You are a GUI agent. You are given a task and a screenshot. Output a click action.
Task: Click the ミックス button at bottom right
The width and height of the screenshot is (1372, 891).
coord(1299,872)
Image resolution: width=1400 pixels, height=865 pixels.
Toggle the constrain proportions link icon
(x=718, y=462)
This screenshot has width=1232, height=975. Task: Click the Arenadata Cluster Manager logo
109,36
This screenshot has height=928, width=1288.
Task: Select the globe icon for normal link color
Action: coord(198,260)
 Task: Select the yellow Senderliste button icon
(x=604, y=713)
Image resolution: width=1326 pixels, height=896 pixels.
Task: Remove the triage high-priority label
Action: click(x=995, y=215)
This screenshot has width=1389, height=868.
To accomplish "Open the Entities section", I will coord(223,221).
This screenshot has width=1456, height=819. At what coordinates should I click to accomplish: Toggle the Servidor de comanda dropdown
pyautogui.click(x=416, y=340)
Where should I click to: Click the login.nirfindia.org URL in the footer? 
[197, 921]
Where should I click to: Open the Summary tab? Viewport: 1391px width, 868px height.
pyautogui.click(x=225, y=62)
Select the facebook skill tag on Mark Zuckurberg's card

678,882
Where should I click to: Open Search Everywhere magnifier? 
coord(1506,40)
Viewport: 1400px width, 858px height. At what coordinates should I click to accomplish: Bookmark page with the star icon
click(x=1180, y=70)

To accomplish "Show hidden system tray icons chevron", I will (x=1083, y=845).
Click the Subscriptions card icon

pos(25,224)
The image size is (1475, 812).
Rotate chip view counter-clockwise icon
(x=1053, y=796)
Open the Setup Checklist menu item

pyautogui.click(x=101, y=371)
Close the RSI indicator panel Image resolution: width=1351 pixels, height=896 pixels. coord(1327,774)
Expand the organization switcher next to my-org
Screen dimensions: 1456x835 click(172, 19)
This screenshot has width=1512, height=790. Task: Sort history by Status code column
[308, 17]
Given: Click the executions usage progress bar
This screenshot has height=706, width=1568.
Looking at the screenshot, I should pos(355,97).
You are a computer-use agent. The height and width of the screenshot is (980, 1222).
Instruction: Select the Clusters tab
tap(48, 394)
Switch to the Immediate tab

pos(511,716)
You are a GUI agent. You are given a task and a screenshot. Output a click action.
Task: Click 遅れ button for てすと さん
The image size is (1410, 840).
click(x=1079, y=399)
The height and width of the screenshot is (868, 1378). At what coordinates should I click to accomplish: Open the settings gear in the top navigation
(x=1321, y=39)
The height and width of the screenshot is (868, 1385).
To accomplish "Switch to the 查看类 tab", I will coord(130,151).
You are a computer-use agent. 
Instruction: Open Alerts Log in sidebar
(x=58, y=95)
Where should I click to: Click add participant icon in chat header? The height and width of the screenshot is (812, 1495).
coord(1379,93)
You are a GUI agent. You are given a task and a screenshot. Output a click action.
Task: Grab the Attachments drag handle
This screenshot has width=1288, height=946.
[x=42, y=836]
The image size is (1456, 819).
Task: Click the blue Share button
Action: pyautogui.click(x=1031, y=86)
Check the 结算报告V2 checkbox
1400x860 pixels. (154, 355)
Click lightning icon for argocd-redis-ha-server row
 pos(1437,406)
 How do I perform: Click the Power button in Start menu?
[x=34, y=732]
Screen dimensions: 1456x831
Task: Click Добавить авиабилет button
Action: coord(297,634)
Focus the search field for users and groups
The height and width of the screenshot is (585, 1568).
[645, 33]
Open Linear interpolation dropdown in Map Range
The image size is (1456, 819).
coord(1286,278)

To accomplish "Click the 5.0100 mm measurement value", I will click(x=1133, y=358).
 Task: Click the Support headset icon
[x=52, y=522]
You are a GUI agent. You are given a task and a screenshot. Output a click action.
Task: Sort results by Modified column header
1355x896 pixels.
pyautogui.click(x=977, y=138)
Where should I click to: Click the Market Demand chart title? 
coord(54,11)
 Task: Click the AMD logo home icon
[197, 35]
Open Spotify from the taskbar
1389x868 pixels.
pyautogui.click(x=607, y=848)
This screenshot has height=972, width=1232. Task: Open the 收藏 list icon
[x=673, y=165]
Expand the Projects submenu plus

_THE PROBLEM_:
Would you please copy each line of the listing that contains the word "computer"?

_EXPECTED ANSWER_:
You are a computer-use agent. The height and width of the screenshot is (980, 1222).
You are a computer-use agent. 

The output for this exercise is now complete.